▶ **Recorded information**
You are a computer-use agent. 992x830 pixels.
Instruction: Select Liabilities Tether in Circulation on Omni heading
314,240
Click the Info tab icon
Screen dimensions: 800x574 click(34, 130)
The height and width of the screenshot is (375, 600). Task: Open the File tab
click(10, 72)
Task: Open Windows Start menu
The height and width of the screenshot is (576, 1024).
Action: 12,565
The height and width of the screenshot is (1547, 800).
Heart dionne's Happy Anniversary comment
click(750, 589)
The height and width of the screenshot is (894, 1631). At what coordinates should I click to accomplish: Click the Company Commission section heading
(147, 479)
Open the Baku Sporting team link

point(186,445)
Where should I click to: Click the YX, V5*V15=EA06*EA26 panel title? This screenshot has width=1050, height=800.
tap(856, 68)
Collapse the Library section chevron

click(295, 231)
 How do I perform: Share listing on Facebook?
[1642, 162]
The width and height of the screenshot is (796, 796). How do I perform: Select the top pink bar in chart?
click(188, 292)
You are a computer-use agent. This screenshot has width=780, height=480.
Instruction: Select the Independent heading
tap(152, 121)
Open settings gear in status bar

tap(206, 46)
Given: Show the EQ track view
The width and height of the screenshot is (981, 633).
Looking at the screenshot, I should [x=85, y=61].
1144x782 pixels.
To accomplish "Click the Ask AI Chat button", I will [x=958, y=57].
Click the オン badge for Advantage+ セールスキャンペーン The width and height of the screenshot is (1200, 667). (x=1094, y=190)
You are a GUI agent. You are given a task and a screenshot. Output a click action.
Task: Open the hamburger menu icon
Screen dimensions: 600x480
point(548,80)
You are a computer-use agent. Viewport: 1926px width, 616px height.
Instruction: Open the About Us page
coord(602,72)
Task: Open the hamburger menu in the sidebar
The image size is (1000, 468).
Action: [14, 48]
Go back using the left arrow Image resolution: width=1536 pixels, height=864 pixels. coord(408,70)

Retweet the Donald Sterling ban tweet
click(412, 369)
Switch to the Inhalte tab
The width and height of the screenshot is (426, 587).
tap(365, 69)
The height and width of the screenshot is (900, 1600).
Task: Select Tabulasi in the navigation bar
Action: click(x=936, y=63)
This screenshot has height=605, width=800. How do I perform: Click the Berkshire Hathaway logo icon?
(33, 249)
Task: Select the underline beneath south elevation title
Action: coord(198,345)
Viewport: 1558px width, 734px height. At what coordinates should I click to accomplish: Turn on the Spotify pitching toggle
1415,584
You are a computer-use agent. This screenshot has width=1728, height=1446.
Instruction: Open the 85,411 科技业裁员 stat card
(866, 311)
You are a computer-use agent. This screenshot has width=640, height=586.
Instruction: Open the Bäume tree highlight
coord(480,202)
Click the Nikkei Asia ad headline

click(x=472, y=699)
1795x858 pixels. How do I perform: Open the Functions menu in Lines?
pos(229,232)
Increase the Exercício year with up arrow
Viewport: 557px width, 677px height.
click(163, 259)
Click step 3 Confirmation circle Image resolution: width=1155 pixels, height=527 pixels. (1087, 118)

▶ **Your objective**
Scan the material and collect every line that contains "agent".

▶ **Problem solution**
You are a computer-use agent. 992x830 pixels.
You are a computer-use agent. This screenshot has width=780, height=480.
You are a GUI agent. You are given a task and a screenshot. Output a click action.
You are a computer-use agent. Viewport: 1926px width, 616px height.
You are a computer-use agent. This screenshot has width=1728, height=1446.
You are a computer-use agent. This screenshot has width=640, height=586.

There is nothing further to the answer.